EU QUERIA DIZER NADA, MAS JÁ QUE A VIDA INSISTE... >> Carla Dias >>

Furar pé com prego enferrujado faz chover no fim da tarde de sol. Dizem que sol e chuva é indício de casamento de viúva, mas tenho certeza de que eles se combinam somente quando menino levado da breca fura o pé com prego enferrujado, e mãe coloca pó de café lá, porque crê, assim como costumavam crer os seus pais, que é o melhor jeito de curar ferida do tipo.

Para mim, que sempre fui desconfiada das crendices, pé furado com prego enferrujado pode – e deve! – ser curado somente com sol e chuva. E abraço de pai e mãe.

Um dia, eu furei o joelho com prego enferrujado. Minha mãe até tentou, mas não fui tomar injeção, porque apesar de ela ser adepta das crendices e da alopatia, com a teimosia que me acompanharia pela vida afora, consegui que ela se apegasse mais às benzeduras e ao Merthiolate.

Saí dançando pelas ruas uma canção que acabara de aprender e soava de uma lindeza de aprumar felicidade. Era sexta-feira de manhãzinha, e na noite anterior, eu havia também aprendido a perder pessoa amada, daquelas que não há quem traga de volta em três anos, quiçá em três dias.
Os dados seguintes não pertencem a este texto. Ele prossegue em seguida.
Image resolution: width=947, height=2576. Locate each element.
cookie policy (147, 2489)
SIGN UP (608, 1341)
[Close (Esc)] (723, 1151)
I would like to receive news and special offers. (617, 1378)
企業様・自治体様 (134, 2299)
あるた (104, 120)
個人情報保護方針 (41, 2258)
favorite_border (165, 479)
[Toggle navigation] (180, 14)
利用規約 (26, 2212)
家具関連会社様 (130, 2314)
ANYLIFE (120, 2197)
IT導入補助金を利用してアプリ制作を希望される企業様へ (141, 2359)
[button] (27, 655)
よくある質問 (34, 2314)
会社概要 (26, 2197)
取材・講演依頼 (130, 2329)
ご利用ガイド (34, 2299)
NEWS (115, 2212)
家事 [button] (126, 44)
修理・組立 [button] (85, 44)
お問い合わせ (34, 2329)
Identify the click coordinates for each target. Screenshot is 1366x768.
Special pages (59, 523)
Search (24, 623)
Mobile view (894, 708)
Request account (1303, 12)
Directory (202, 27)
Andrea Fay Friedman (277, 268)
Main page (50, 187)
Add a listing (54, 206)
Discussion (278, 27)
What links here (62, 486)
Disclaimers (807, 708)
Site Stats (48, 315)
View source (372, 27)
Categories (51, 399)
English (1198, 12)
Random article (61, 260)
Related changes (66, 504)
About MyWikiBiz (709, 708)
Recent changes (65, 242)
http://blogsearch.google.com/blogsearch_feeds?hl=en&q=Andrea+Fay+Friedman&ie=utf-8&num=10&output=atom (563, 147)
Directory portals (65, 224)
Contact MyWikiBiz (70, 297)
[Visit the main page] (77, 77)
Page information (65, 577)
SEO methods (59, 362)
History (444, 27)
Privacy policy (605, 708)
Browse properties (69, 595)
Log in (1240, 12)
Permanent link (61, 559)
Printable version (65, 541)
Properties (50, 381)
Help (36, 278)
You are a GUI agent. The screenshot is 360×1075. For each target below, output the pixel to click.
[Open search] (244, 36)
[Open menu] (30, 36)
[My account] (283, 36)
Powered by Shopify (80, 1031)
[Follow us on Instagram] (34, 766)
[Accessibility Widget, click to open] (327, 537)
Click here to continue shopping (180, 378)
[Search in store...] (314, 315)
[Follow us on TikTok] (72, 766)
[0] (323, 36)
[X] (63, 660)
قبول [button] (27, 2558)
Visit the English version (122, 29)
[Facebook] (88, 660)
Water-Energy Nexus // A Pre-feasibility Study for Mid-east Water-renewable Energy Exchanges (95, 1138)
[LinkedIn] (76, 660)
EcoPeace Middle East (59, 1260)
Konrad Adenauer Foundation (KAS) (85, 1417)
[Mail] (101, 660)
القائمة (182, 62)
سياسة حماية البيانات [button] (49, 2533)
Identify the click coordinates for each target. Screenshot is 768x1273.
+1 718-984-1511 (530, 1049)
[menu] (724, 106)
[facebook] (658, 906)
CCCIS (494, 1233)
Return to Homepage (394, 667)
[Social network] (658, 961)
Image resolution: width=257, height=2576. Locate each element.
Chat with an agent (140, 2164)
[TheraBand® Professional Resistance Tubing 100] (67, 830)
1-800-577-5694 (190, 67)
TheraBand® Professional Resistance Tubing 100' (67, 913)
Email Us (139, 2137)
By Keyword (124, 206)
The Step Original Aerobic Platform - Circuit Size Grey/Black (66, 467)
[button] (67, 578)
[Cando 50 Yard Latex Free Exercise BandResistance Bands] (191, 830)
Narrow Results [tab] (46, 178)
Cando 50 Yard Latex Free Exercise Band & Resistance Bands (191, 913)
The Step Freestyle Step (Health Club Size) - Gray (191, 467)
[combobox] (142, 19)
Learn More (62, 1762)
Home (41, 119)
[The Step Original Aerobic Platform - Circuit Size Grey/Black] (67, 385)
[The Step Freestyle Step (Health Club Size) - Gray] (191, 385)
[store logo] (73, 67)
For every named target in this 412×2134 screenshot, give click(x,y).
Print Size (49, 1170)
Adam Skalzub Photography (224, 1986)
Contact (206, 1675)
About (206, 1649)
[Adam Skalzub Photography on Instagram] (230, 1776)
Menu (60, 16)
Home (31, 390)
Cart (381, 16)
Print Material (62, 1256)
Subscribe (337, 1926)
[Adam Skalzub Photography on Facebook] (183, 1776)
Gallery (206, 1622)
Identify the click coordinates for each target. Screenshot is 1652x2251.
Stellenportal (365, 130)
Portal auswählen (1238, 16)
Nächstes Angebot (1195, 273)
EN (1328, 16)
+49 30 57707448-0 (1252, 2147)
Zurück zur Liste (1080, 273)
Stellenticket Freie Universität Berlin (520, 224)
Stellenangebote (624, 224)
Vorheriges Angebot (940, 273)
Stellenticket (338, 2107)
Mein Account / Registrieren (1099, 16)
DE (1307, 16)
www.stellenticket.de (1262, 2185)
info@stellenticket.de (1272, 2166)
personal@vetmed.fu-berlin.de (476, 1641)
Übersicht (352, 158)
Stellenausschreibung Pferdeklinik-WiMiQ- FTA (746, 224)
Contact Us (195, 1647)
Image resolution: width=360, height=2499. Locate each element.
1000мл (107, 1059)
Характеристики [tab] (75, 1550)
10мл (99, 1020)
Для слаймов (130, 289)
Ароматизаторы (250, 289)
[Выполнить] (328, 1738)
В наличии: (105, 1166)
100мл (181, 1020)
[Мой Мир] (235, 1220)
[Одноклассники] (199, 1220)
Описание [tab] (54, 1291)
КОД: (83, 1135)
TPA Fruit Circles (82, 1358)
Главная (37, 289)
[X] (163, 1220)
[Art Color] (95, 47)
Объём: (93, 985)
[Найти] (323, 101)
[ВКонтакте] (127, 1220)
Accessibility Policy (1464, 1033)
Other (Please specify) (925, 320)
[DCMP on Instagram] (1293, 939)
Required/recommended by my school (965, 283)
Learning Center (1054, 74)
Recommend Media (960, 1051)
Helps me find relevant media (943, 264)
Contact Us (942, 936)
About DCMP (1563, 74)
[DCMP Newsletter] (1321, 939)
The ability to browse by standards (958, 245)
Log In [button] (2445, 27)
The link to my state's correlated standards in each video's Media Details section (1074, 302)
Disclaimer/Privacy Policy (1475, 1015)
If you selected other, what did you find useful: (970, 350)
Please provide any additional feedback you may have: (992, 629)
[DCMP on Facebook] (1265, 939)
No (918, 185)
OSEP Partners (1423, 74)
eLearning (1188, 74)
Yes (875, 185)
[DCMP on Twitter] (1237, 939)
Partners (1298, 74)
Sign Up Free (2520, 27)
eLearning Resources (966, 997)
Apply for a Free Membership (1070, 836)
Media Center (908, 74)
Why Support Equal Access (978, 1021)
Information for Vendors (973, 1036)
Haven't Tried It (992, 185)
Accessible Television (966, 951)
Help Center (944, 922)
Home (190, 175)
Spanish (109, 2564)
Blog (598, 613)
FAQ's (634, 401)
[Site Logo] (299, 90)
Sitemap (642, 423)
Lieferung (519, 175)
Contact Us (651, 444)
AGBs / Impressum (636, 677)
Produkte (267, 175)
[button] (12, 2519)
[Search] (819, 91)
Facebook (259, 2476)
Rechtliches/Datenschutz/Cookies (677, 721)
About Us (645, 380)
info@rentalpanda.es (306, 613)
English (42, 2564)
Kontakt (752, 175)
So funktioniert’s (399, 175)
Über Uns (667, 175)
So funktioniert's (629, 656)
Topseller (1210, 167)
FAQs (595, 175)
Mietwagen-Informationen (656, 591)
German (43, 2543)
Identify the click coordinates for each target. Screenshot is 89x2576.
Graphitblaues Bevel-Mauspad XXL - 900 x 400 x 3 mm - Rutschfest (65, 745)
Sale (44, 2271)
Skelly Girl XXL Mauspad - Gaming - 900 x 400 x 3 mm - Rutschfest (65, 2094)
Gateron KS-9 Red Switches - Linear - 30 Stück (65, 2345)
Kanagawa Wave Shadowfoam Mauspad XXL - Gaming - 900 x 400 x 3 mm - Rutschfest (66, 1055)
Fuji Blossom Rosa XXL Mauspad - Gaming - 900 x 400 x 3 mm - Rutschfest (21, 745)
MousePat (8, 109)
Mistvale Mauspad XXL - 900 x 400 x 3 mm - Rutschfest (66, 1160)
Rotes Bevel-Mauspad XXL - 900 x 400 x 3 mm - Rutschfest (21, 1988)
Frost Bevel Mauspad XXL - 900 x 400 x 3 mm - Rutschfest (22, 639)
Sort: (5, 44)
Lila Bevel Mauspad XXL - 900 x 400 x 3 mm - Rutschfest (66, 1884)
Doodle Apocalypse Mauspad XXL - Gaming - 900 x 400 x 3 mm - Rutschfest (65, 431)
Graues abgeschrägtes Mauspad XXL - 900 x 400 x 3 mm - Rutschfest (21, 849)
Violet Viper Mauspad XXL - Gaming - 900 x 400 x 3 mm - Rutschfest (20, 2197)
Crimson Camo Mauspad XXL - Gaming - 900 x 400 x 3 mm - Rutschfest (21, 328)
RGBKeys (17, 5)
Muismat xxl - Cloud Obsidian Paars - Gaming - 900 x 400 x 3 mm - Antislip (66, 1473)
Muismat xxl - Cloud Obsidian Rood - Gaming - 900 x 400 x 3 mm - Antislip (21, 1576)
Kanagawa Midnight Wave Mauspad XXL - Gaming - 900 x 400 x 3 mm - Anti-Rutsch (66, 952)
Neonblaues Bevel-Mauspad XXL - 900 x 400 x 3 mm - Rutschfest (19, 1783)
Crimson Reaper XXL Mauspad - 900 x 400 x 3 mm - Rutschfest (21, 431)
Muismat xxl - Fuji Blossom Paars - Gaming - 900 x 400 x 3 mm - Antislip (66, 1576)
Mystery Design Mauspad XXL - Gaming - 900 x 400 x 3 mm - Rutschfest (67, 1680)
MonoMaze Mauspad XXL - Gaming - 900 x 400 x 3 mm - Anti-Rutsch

Em três dias a canção trouxe a mim de volta à vida, o espírito pronto para se enveredar por novos desafios.

Meu avô disse que perder pessoa amada é o preço que se paga por nos jogarmos à vida, permitindo que ela opere seus milagres dentro de nós, e nos faça achegar aos que desejam e merecem nosso afeto. Eu achei o dito bem bonito, mas também de doer. E doeu de estalar algumas vezes durante a minha vida. Se há uma coisa certa, de acertamento dramático, é que ninguém traz de volta quem não quer voltar.

Balanço não é só coisa de balançar, mas também de misturar pensamentos, que quase ficamos de ponta-cabeça, às vezes até giramos feito pião. Em outras: bailarinos. Nossos pés vestidos em chinelos comprados no mercadinho, terceira geração de tiras coloridas, que já passearam pelo campo, caíram no rio, pisaram em pedras. Há muitas histórias que cabem em pares de chinelos. Há clareamento de ideias que acontece durante os passos dados com esses chinelos. E até diversão, há.

Amor silente alimenta abismo entre a verdade e a invenção. Chega uma hora em que tudo se mistura e surge uma terceira coisa: a necessidade de que ele passe. Amor silente se transforma em saudade do desconhecido, do intocado, do mistificado. Alimentá-lo é dar de comer ao desconforto, de um jeito que só deixa de opção...

Antes de resumir amor em uma opção que nem me agrada, calço os meus chinelos com tiras coloridas. Eu queria dizer nada, mas já que a vida insiste - que a tarde é de sol e chuva, que o balanço está vazio, lá no quintal, que a vida também não traz de volta quem nunca partiu -, quebro o silêncio.

E silêncio quebrado abre alas para música, não apenas para confissões.

Disco girando na vitrola em tempos de tecnologia descolada é comportamento vintage de moradora do século XXI. E na vagabundagem desse meu coração acostumado a ver de um tudo, escolher o que bem entende, levar-me para onde for, sigo. Às vezes, silente. Outras vezes, falante.


Comentários

albir disse…
Que beleza, Carla!
Viajei por meus próprios chinelos, balanços e pregos enferrujados.
Anônimo disse…
Quando li essa crônica, tive a nítida impressão de que você conhece a minha dor. Texto pertinente ao meu momento atual.

"...Amor silente alimenta abismo entre a verdade e a invenção. Chega uma hora em que tudo se mistura e surge uma terceira coisa: a necessidade de que ele passe. Amor silente se transforma em saudade do desconhecido, do intocado, do mistificado. Alimentá-lo é dar de comer ao desconforto, de um jeito que só deixa de opção...

Perfeito, exato.
Unknown disse…
Adorei! Muito bom! :)
Zoraya disse…
MARAVILHA de crônica, Carla, e as letras em caixa alta foram propositais. maravilha maravilha maravilha
Carla Dias disse…
Albir... Sempre bom quando eu posso apontar o você. Beijo!

Anônimo... Espero que a dor já tenha partido. Abraço.

Gessika... Super obrigada :)

Zoraya... Sorte minha que há quem se maravilhe. Obrigada!